The last two positions were through AmeriCorps, which he highly recommends! AmeriCorps is a network of national service programs.  It is sometimes thought of as the domestic Peace Corps since members serve on projects within the United States. According to their website: “AmeriCorps is your moment to take the path less traveled, to break the status quo, to stop talking about the problem and be the solution.” Whatever your passion, it is likely there is an AmeriCorps opportunity perfect for you. There are projects in the fields of education, public safety, health care, and environmental protection. If you are interested in learning more about AmeriCorps, visit https://www.nationalservice.gov/programs/americorps

Nathan is also a talented artist and drew detailed sketches of both marine and bird species which amazed everyone and now hang on the walls of the chem lab. 

Nathan's sketch
Nathan’s sketch of the albatross that would visit the ship during fishing times.

He will also be remembered for the nickname he gave to the Chrysaora melanaster jellyfish: Chrysaora melanasty.

Nathan's jellyfish
Nathan’s sketch of the beautiful but dreaded melanasty

AT LAST, THE JELLYFISH:

Chrysaora melanaster are magnificent creatures. The photo below, captured one night using the drop camera, shows how elegantly they glide through the water with their ribbon-like tentacles flowing gracefully behind them.

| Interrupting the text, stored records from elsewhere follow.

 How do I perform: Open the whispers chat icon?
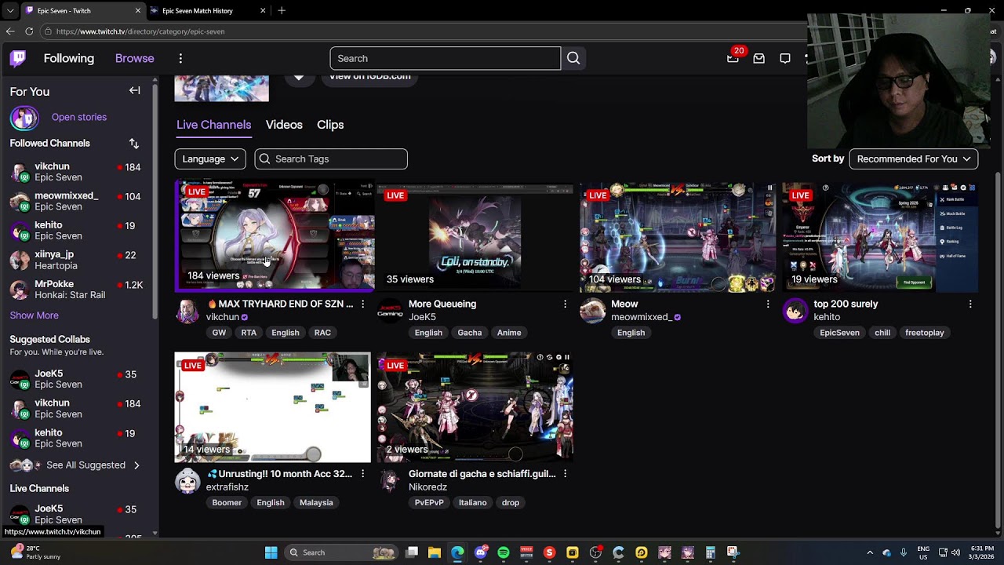pyautogui.click(x=784, y=58)
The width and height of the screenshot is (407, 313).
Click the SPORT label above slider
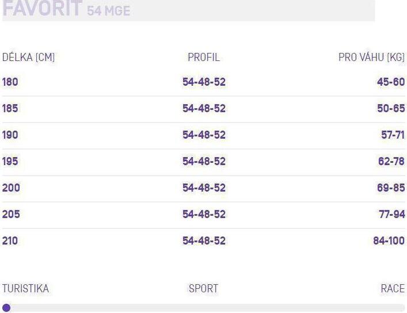[x=204, y=289]
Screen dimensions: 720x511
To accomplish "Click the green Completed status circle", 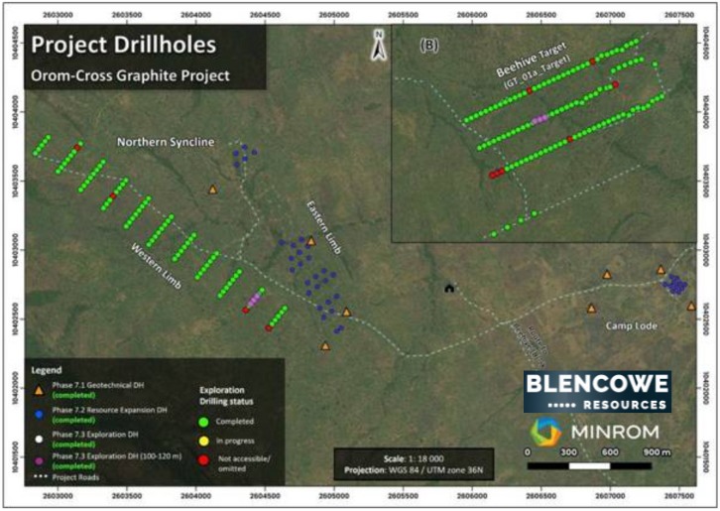I will point(204,422).
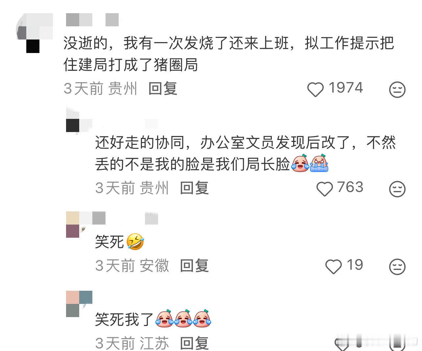Tap the rolling-laughing emoji after 笑死
The image size is (422, 351).
coord(135,242)
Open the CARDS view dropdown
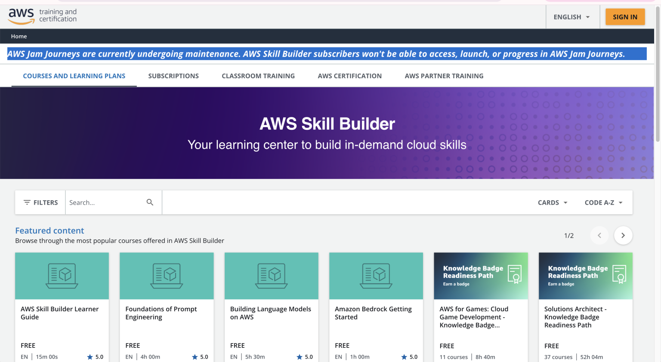 tap(552, 202)
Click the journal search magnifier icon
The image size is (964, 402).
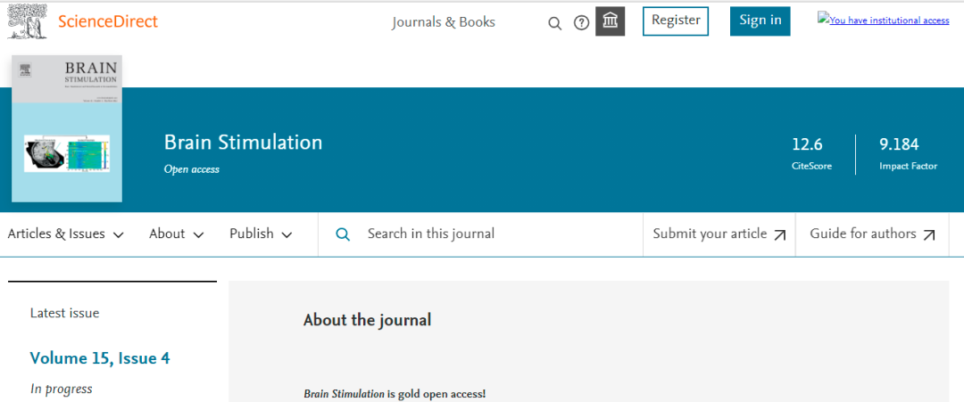pyautogui.click(x=343, y=234)
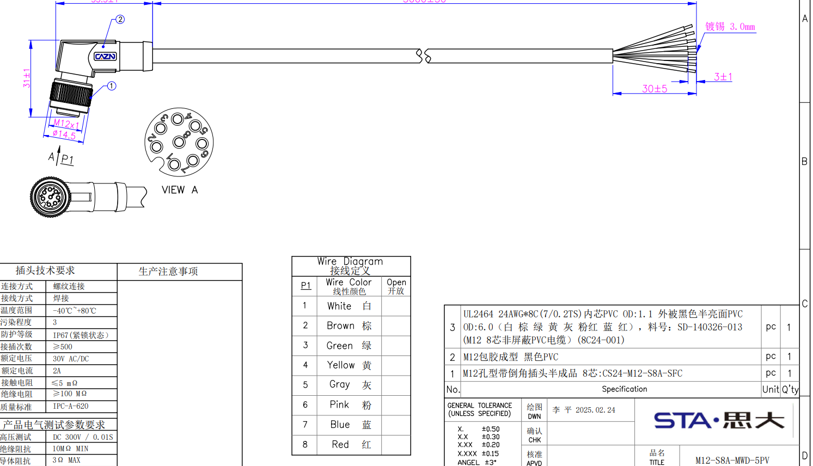
Task: Select balloon callout number 1
Action: pos(112,86)
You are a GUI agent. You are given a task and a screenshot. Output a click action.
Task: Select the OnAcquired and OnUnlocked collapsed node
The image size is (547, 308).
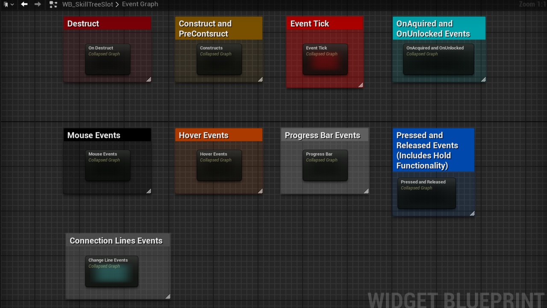pyautogui.click(x=438, y=59)
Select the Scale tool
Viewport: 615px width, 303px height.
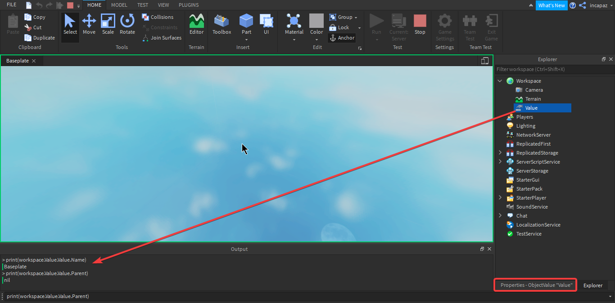point(108,25)
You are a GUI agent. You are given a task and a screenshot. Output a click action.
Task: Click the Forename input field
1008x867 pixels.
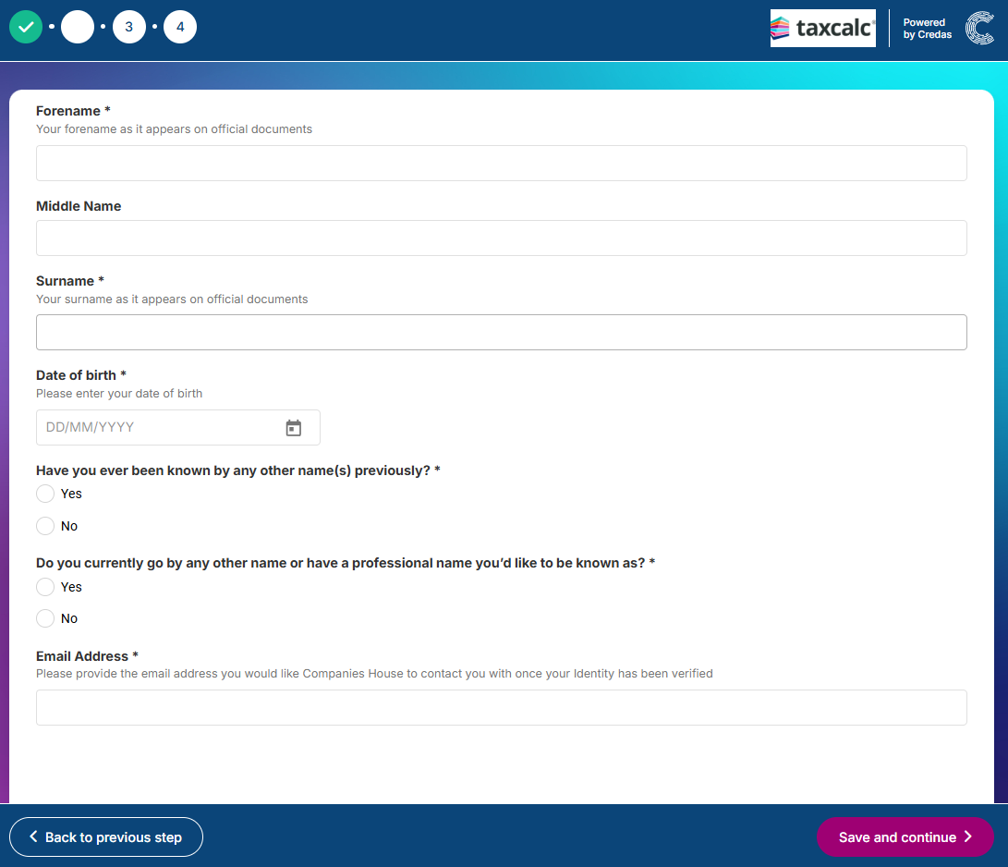[x=501, y=163]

Chrysaora melanaster swimming
Chrysaora melanaster captured on drop camera

It is often my job to grab the jellyfish as they come down the belt, separating them from the pollock.  I have held some that are an inch wide, and some that are almost 3 feet wide (and quite heavy). Jellyfish are measured by their bell diameter, or how wide the top part is (not the tentacles).

Erica with large jelly
Here I am with a large Chrysaora melanaster. Before my time on the Oscar Dyson, if I saw a jellyfish in the ocean, I swam away as quickly as I could. Now I probably touch 100 jellyfish per day, albeit with gloves on. Also, look at the sparkly scales in my hair. It must have been a herring day!
Evan and jellies
Volunteer biologist Evan Reeve and a tangled mess of Chrysaora melanster

The photo above might give you an idea of how the nickname “melanasty” came to be.  In the net, all the glorious, long, sticky, ribbon-like tentacles of the Chrysaora melanaster get tangled and attached to all the glorious, long, sticky, ribbon-like tentacles of the other Chrysaora melanaster.  As you try to pull one jellyfish off the belt, several more are attached in a slimy mess, and you often get splashed in the face, mouth, or eyes with jellyfish “goo.”  One day, dealing with the tangle, Nathan dubbed them “melanasty” and the nickname stuck.